Equating the Palestinian bid for statehood with the Israeli petition for statehood over sixty years ago, as many supporters of the petition invariably do, is an exercise in sophistry. Israel accepted the UN partition plan that created a state for the Jewish People in Palestine (prior to the UN partition, it was actually the Jewish community that referred to itself as Palestine) and a state for the Arab Palestinians. The rest is history; the Arab states simultaneously rejected statehood, and five Arab nations then went to war to destroy the UN petition plan and the infant Jewish state at the same time. They failed and while they spent half a century denying Israel’s right to exist and routinely attacking the people of Israel, the new nation went about the task of building one of the most vibrant and prosperous democracies in the world.

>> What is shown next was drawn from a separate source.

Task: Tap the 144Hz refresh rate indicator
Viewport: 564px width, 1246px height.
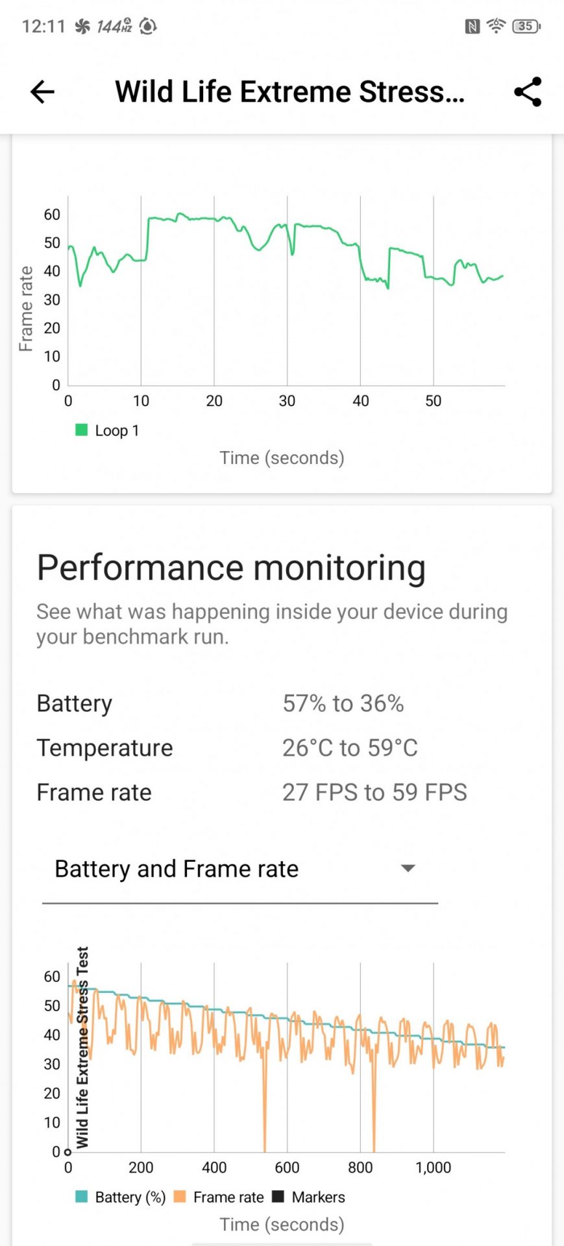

The Palestinians say, and many in the west repeat, that the PA is coming to the UN out of frustration with the stalled Mideast peace talks. But exactly who stalled the peace talks? Israel, responding to a US effort to encourage peace talks, froze, for ten months, construction in areas within, and contiguous to, Jewish settlements. Then, exactly a year ago, they resumed construction in and around a Jewish section of East Jerusalem (which the Palestinians claim as Palestinian territory and which Israel considers part of its capital city). While Israel did not formally include any part of Jerusalem as part of the construction freeze, Netanyahu had implemented a de facto freeze in East Jerusalem. The PA then walked from the peace talks and never returned.

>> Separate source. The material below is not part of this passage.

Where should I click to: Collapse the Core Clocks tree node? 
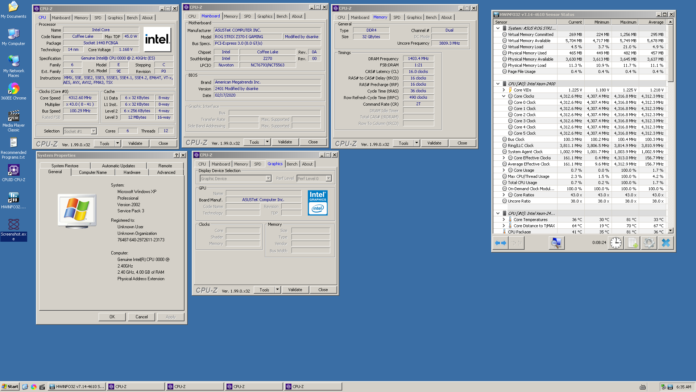(504, 96)
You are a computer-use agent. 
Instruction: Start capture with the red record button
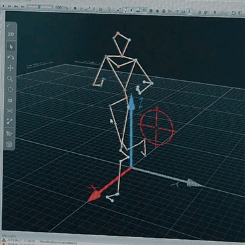tap(75, 8)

The PA clearly had serious political problems with the slow pace of the peace talks, but Israeli Prime Minister Netanyahu also has to navigate through a political mine field.
The reality was, and is, that Netanyahu cannot continue a construction freeze that would represent a permanent division of Jerusalem without causing his fragile coalition government to fall apart. Both PA President Abbas and Prime Minister Netanyahu were between the proverbial rock and a hard place. Netanyahu needed, and needs, a firm and unequivocal declaration that the Palestinians are prepared to negotiate a final end to the dispute with Israel, and recognize Israel as a Jewish state with which a demilitarized Palestinian state is prepared to live in peace. Abbas doesn’t have nearly the consensus to deliver such a common sense commitment to the peace process.
So the Palestinian statehood resolution will fail to achieve any meaningful movement toward peace. It may provide the Palestinians with new mechanisms with which to harass Israel, such as access to international courts. But it will do so at the cost of further freezing progress toward real peace. It also, quite deliberately, raises the prospect of serious violence between Palestinians and Israelis, which seems to be an intended consequence of this otherwise purposeless charade. Both sides have some serious talking to do with one another. The spectacle in Turtle Bay will make that far more difficult.